No one likes higher taxes, especially not when they are made necessary by holes blown in the budget by state capture, an epidemic of wasteful expenditure and a failing (former) president’s desperate knee-jerk reaction to the call for free tertiary education.
National Treasury has been eyeing the VAT rate for years, and this year finally hiked it by one percentage point in the hope of scratching together an extra R23 billion.
The outcry from the consumer, most especially the poorer consumer, is the correct reaction.
Numbers can lie. In this instance the extra VAT will, of course, mostly come from the rich. Only R3 billion of the R23 billion comes from the poorest 70%, according to the expert panel that Treasury hastily convened to ameliorate its VAT decision after the fact.
That misses the point.
The absurd extremity of inequality in South Africa makes that R3 billion far more important than the R20 billion the top 30% will pay.
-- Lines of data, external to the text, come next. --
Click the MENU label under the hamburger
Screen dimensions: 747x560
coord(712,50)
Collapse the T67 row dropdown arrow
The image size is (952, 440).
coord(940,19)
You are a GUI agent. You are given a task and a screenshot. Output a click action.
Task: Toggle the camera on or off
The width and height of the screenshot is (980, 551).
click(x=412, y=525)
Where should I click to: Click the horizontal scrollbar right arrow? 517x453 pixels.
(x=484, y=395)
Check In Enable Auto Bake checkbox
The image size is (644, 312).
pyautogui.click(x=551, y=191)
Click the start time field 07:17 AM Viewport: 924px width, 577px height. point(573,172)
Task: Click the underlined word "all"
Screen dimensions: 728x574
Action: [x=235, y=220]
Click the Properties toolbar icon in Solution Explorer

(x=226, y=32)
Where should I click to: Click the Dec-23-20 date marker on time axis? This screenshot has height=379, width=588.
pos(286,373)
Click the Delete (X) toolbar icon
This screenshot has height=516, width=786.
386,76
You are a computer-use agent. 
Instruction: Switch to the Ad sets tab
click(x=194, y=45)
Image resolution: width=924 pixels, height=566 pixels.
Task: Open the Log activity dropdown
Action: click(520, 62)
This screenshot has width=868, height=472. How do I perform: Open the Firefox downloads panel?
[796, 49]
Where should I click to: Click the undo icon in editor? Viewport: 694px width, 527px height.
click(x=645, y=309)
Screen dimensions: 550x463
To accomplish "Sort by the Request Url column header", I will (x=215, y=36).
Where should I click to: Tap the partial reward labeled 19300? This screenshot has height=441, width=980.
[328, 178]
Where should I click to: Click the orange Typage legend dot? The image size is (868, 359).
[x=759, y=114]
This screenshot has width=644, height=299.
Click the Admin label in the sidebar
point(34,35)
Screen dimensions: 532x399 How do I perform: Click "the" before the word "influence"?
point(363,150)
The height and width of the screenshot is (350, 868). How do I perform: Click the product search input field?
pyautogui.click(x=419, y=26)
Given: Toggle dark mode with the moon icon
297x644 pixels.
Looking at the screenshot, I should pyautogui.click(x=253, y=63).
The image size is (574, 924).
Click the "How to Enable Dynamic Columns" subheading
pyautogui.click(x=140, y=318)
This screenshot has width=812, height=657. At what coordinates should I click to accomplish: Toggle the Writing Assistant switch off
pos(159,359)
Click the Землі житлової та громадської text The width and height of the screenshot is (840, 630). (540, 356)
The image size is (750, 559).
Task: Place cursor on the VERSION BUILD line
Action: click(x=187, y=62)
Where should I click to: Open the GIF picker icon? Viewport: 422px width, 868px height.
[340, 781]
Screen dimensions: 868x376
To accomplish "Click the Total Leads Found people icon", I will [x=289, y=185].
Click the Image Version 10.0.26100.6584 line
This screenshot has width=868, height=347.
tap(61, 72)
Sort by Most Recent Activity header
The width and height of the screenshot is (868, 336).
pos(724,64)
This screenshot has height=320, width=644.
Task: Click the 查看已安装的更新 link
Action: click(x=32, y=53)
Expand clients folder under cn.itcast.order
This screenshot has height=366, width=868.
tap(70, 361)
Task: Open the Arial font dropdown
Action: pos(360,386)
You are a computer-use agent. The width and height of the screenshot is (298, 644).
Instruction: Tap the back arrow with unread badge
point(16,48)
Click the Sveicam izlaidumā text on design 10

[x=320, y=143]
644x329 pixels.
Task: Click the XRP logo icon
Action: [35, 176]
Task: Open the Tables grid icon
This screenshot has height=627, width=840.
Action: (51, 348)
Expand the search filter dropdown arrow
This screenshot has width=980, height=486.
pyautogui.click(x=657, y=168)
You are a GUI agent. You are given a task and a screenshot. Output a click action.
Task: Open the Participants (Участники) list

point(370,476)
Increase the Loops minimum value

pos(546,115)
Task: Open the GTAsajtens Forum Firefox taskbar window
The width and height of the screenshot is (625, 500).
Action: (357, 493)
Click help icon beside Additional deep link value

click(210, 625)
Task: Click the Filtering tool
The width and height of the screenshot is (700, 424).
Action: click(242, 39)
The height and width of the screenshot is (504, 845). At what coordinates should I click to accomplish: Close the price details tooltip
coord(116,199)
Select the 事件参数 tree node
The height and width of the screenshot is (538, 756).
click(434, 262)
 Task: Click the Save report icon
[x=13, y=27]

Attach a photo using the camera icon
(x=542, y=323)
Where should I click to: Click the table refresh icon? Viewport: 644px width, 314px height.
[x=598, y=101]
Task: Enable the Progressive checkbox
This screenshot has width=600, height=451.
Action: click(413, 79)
Nothing is more important than the war on inequality.
Taking a conscious decision to make inequality worse, which is what an increase in the regressive VAT does, is the definition of a last resort.
The measures to make the effects on the poor a little less horrible can’t be left to a non-binding advisory body months later.
The expert panel constituted by Treasury to soften the blow delivered its report last week.
Its approach has been conservative: it recommends zero-rating six new items for VAT, some of which are fairly trivial contributors to the cost of living.
Many other items suggest themselves for zero-rating, but the panel’s list represents a minimal programme with which Treasury will be hard-pressed to find fault.
The ball is now in Finance Minister Nhlanhla Nene’s court.